Evaluation of cough depends on a systematic review of potential causes. The balance between empiricism and
testing is often dictated by the patient's clinical course and quality of life. In most cases, empirical therapy
targeted at the most common diagnoses leads to significant improvement or resolution of cough, obviating the
need for extensive diagnostic testing. A chest radiograph and spirometry are recommended before referring a
patient to a specialist.

The cause of chronic cough may be otherwise clinically silent, and it is not uncommon for there to be more than
one contributing factor. Ultimately, the underlying cause may be inferred by demonstrating a response to therapy.
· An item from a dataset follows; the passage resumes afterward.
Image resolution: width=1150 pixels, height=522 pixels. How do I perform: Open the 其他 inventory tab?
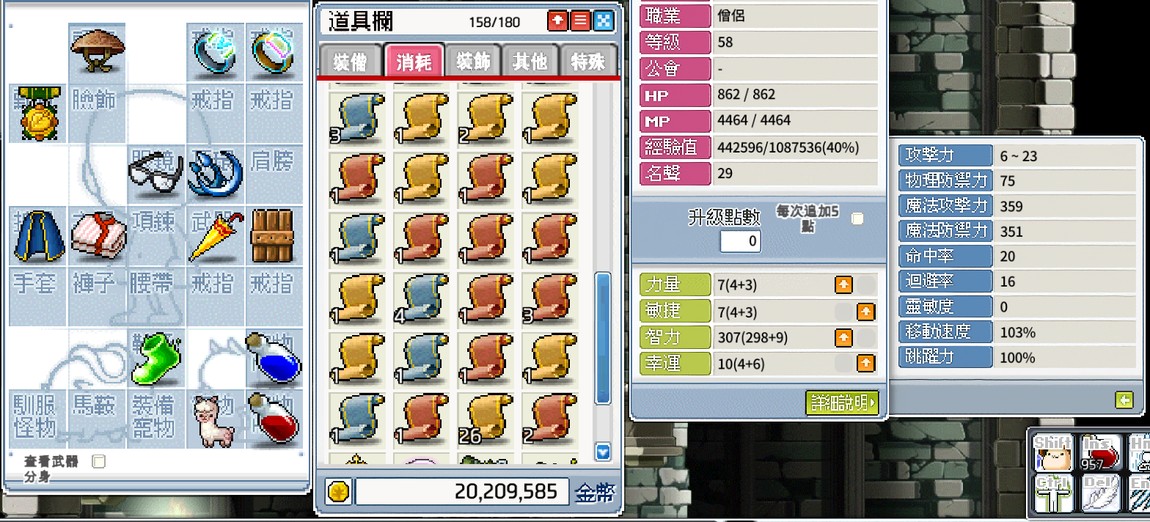pyautogui.click(x=530, y=62)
Complete resolution of chronic cough can take weeks to months, and both the physician and patient need to set
realistic treatment goals. Inadequate length of treatment, insufficient medication intensity, and patient
nonadherence are common reasons for treatment failure. For this reason, a combination of systematic
empiricism and limited adjunctive diagnostic testing are appropriate for most patients.